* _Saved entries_
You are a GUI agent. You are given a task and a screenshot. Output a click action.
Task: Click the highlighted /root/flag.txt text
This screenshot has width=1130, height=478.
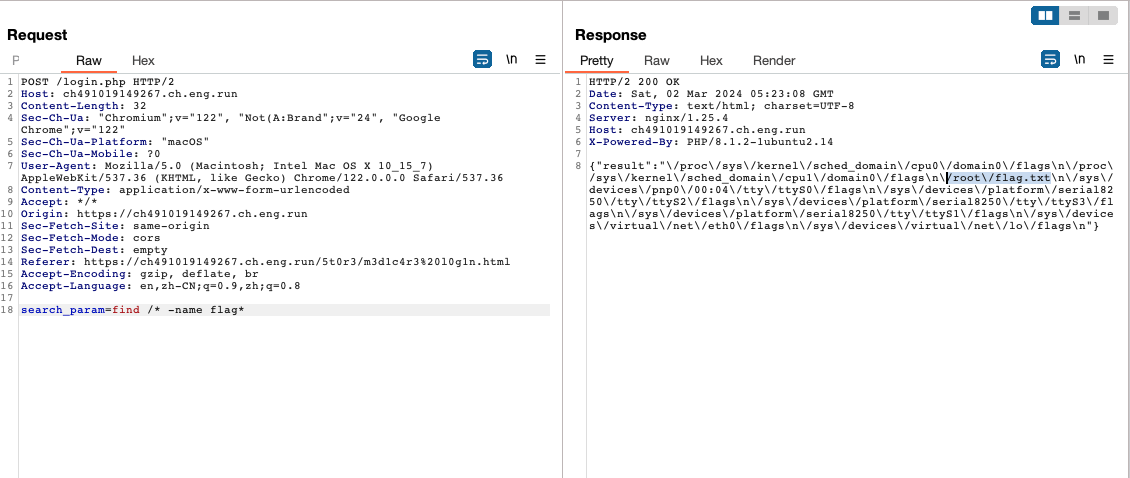[999, 178]
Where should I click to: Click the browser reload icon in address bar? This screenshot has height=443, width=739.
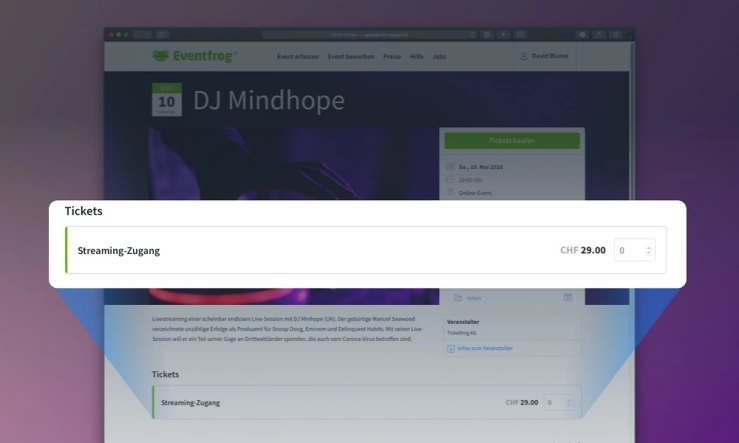tap(472, 35)
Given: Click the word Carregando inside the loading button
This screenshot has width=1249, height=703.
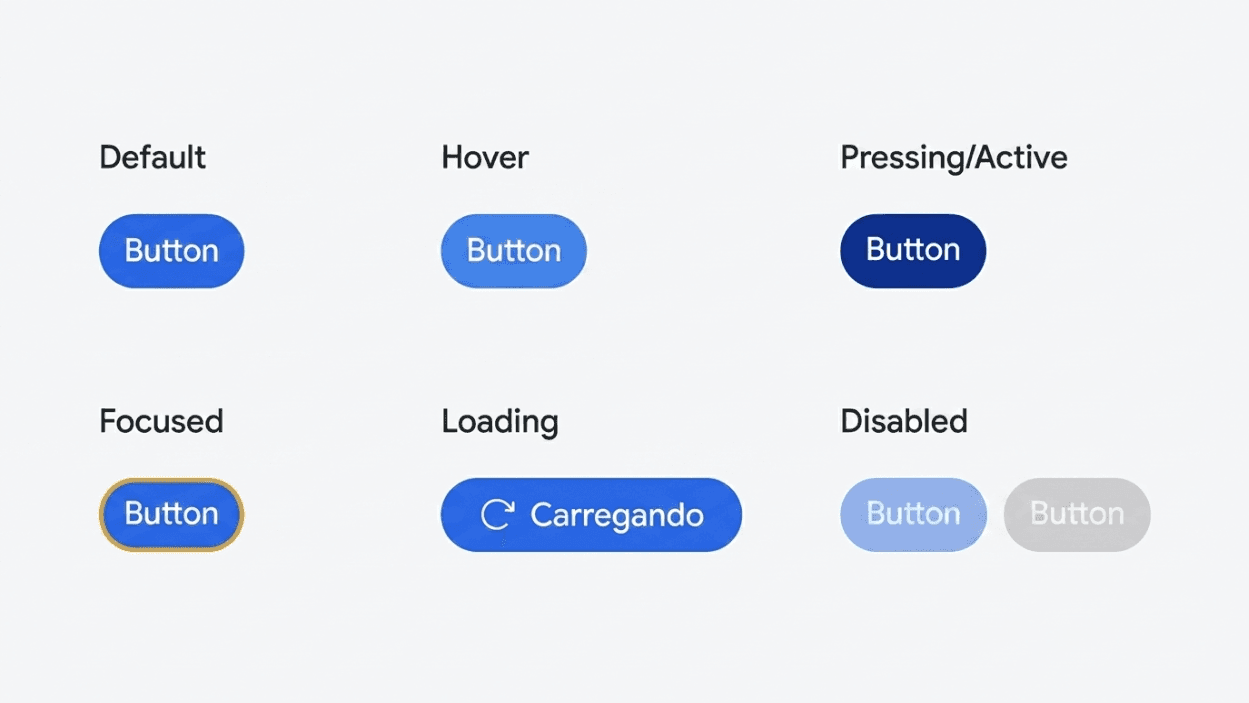Looking at the screenshot, I should (617, 516).
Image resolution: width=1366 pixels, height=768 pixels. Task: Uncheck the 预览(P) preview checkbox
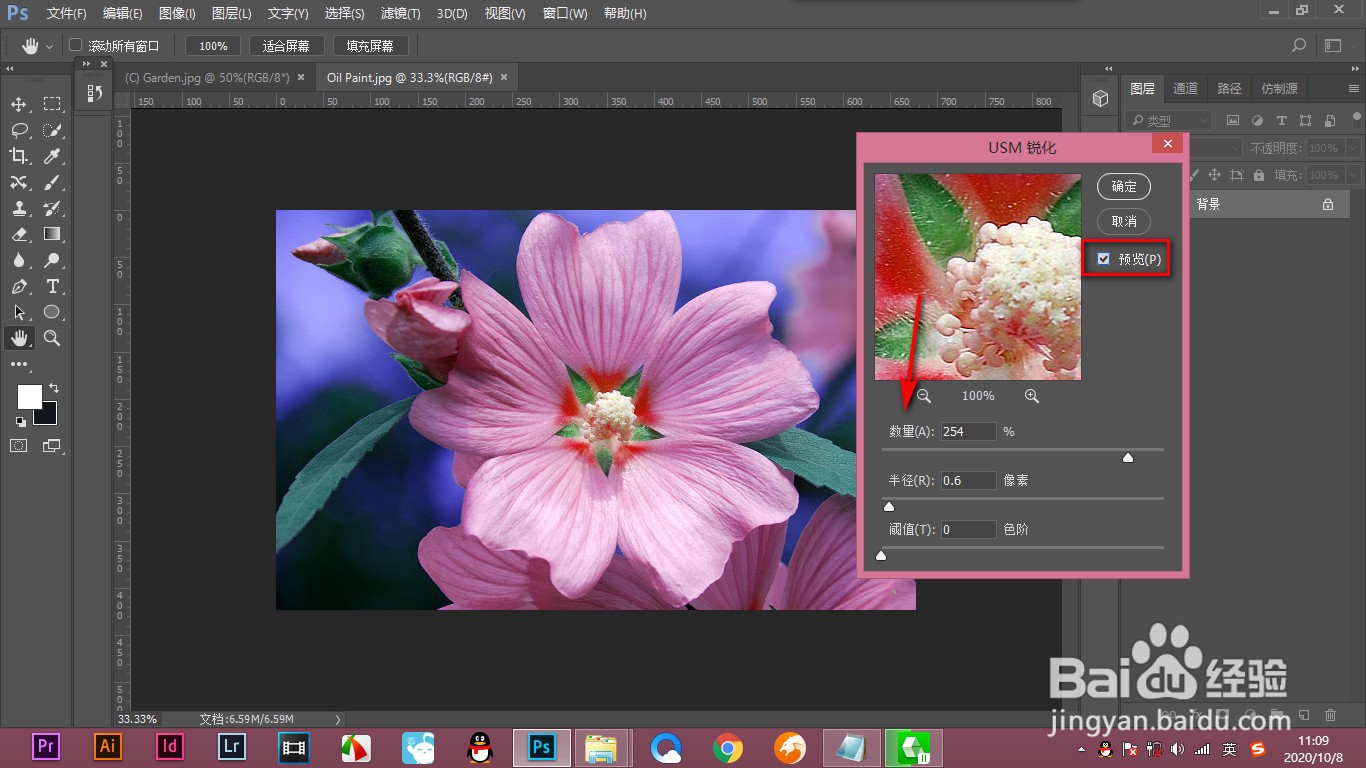(1103, 259)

* _TASK OBJECTIVE_
Skipping every picture, transcribe exactly the lines above from the one containing "This screenshot has width=1130, height=478." through the one containing "Given: Click the", both included.

* _TASK SOLUTION_
This screenshot has width=1130, height=478.
[999, 178]
Where should I click to: Click the browser reload icon in address bar? This screenshot has height=443, width=739.
tap(472, 35)
Given: Click the word Carregando inside the loading button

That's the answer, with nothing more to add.